SOURCE RECORDS:
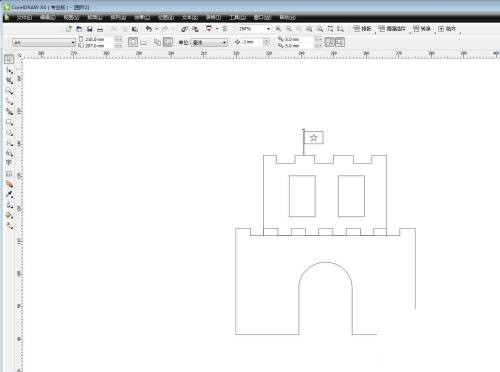Select the Pick tool in toolbox
Viewport: 500px width, 372px height.
9,59
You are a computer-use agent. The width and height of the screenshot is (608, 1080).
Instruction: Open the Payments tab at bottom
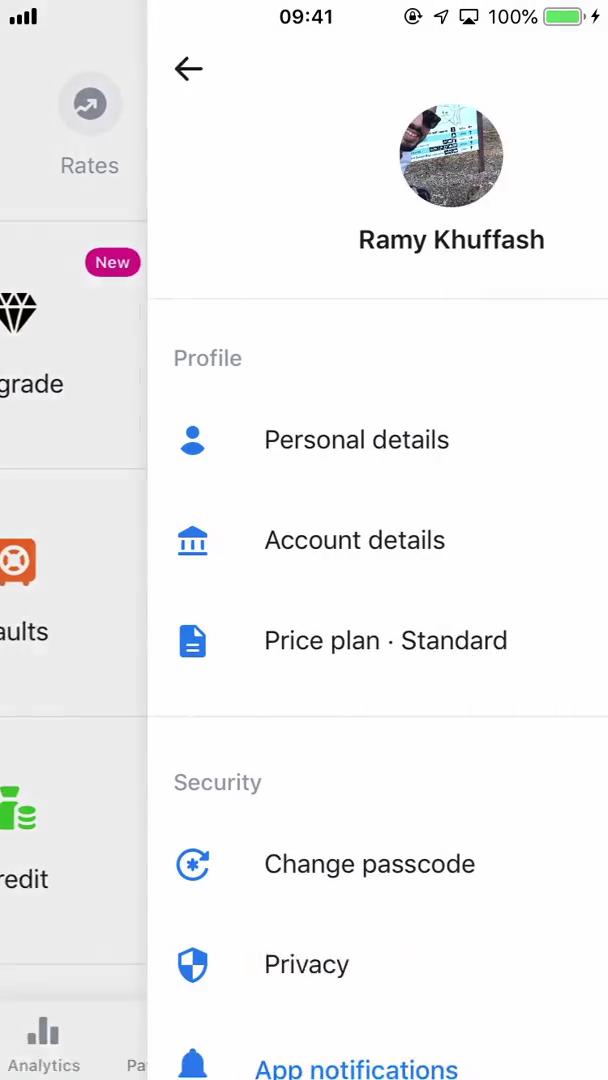point(138,1043)
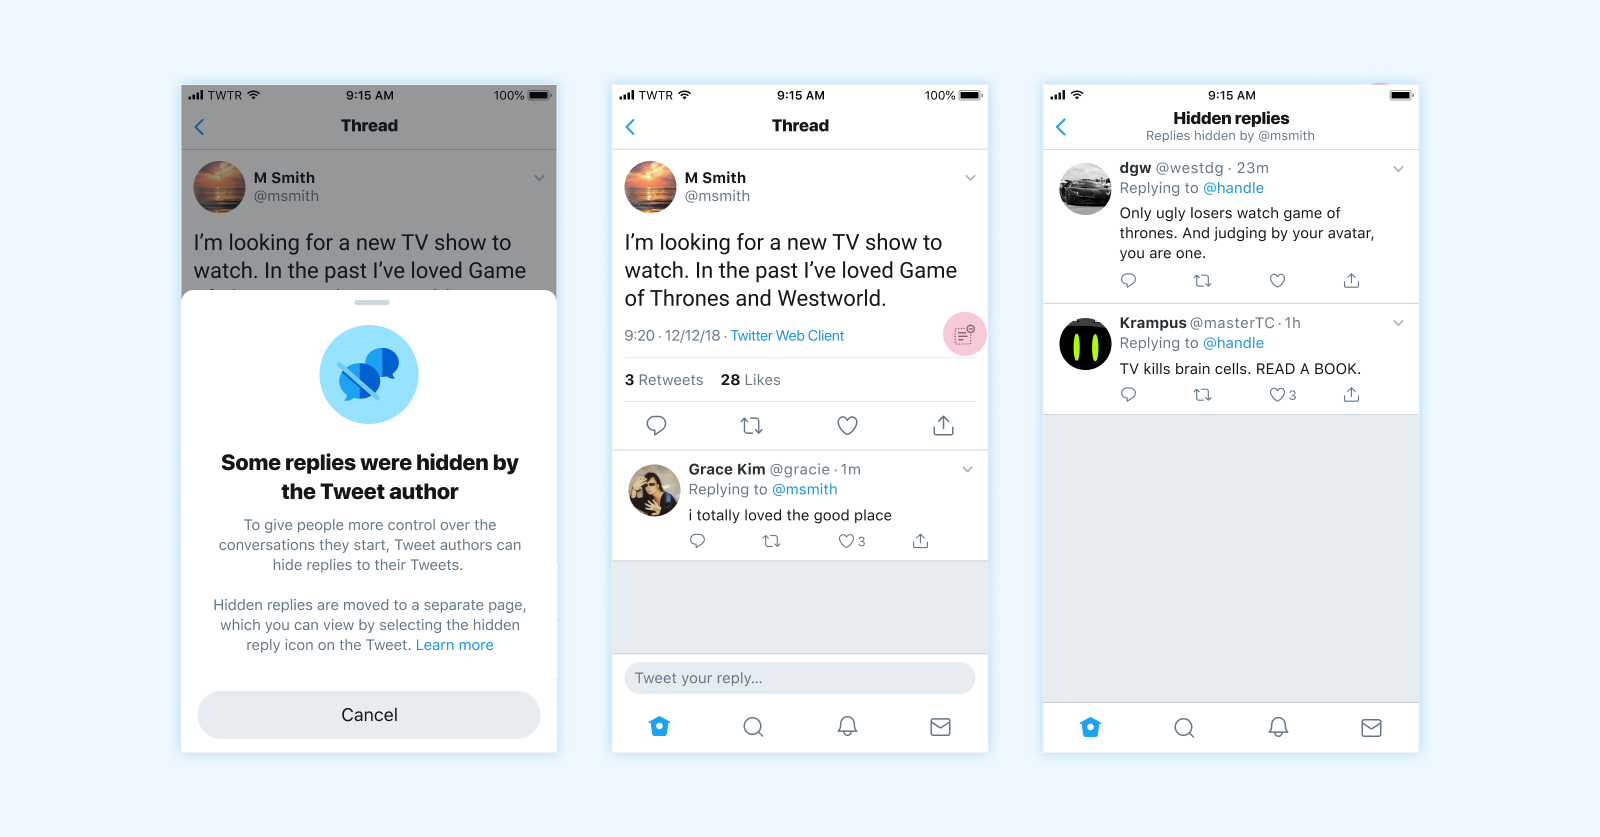Like Grace Kim's reply with the heart
Image resolution: width=1600 pixels, height=837 pixels.
(846, 541)
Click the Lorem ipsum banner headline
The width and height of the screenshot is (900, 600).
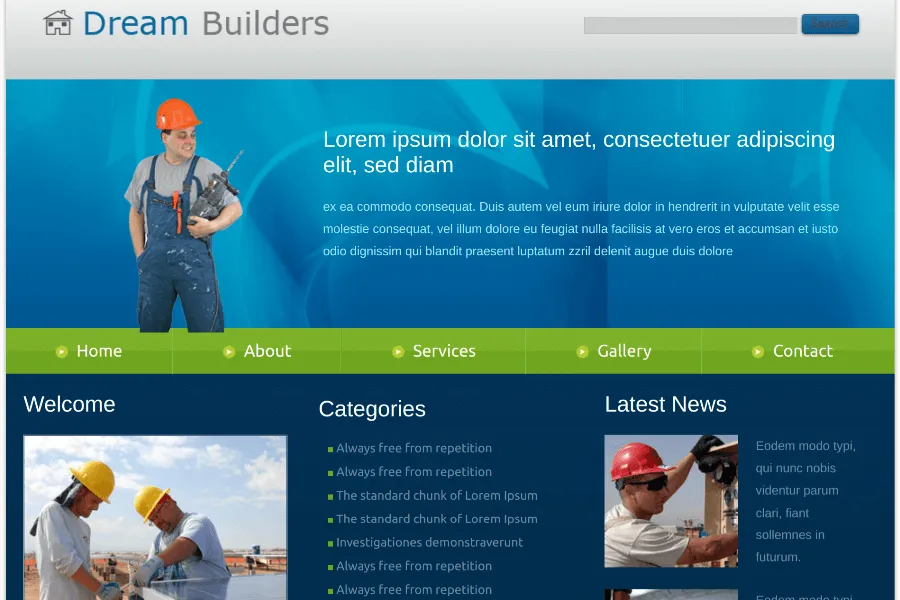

TO DO: Copy out the lines of the data where the word "screenshot" can be found.

TASK SOLUTION:
You are a computer-use agent. The width and height of the screenshot is (608, 1080).
The width and height of the screenshot is (900, 600).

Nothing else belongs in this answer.